Companies can request that FDA furnish a list of facilities they are acting as agent for, but it takes some time for FDA to process the request, Clarke said. For large express carriers that have acquired a large list of firms and individuals they serve as agents for, FDA has in the past taken ten years for some firms, he said.

Brokers Now Ending Agent Relationships, Relying on Contracts

The only way U.S. Agents can remove themselves from liability for reinspection fees is through a written request to the FDA, Clarke said. “This fact is well known within the brokerage industry and over the past two years the NCBFAA has taken many approaches to ensure its members have full understanding of this requirement,” he said. Many customs brokers have removed themselves as a U.S. Agent, he said, and others are relying on contractual provisions requiring reimbursement from foreign food facilities for any reinspection fees paid on behalf of those facilities.

But indemnification agreements guaranteeing reimbursement for fees are “only as good as good as your ability to enforce them,” said Patrick Caulfield of Grunfeld Desiderio. If the company is located in a country where contract enforcement is difficult, and they don’t have a big interest in exporting to the U.S., “it’s going to be extremely difficult to collect on that.”

In China, for example, judgments of U.S. courts have virtually no value, said Dan Harris of Harris Moure in a blog post on China Law Blog (here). “Neither a treaty nor a reciprocal arrangement exists between China and the United States regarding the recognition or enforcement of judgments in civil matters,” he said. “Chinese courts simply disregard U.S. judgments.” So if the Chinese company has no U.S. assets to seize in a U.S. court action, companies would have to file suit Chinese courts. And if the contract is in English, then the court will use its own translator, which can lead to unpredictable results, Harris said.

Sparse Guidance from FDA on U.S. Agent Liability

“The major problem is that FDA has yet to publish formal written guidelines on facility inspections, which would include the U.S. agent,” said Roger Clarke. As Clarke understands it, the agent confirmation and acceptance procedure will change, and some form of information will be furnished to the U.S. Agents before any reinspection process would start, he said.

FSMA now requires biannual registration for foreign food facilities, which was set to occur for the first time Oct. 1-Dec. 31, but has since been delayed. When it begins, foreign facilities will once again have to designate a U.S. Agent. When FDA conducts the reinspection, it will confirm the identity of the U.S. agent with the foreign facility, said the FDA spokeswoman. Discrepancies between the foreign facility’s statements and the U.S. Agent listed on the facility’s registration will be handled on a case-by-case basis, she said.

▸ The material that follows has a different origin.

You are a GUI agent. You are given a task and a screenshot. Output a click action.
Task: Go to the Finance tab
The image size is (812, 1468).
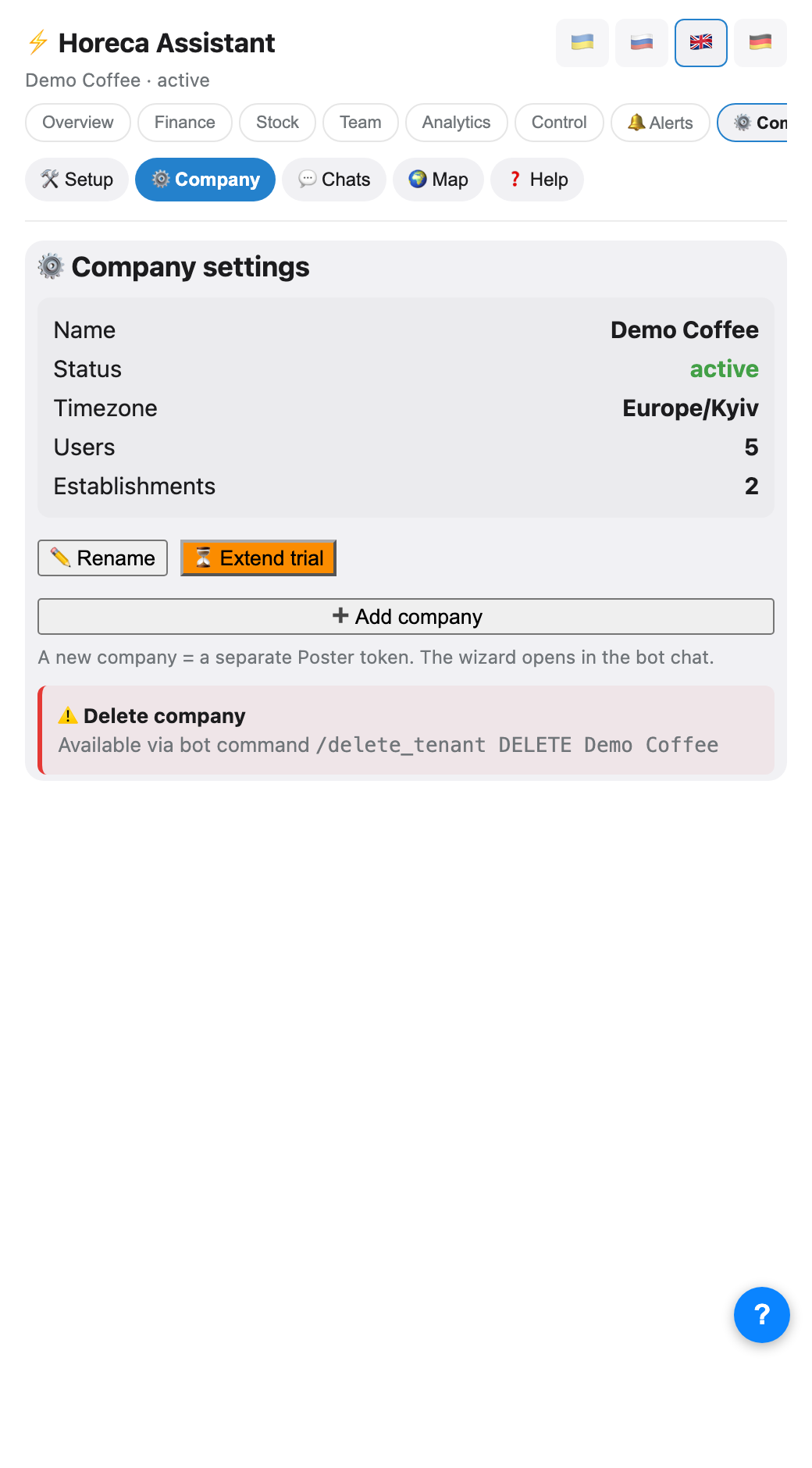(x=185, y=123)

Meanwhile, FDA has not begun invoicing U.S. agents for foreign reinspections, said the FDA spokeswoman, despite fees being in effect since October 2011. “FDA has begun the process of tracking and assessing foreign facility reinspection fees,” she said, and “U.S. Agents will be liable for any foreign facility reinspection fees for which they are invoiced.” FDA declined comment on whether it will retroactively invoice U.S. Agents for reinspections that occur between the October 2011 effective date for the fees and the formal beginning of invoicing.

(See ITT’s Online Archives 12073133 for summary of the FY 2013 fees. See also ITT’s Online Archives 11110328 for summary of NCBFAA comments to FDA calling on it to keep the role of U.S. Agent for purposes of Prior Notice filings separate from the role of U.S. Agent for fee liability. See ITT’s Online Archives 11010426 for a comprehensive summary of FSMA.)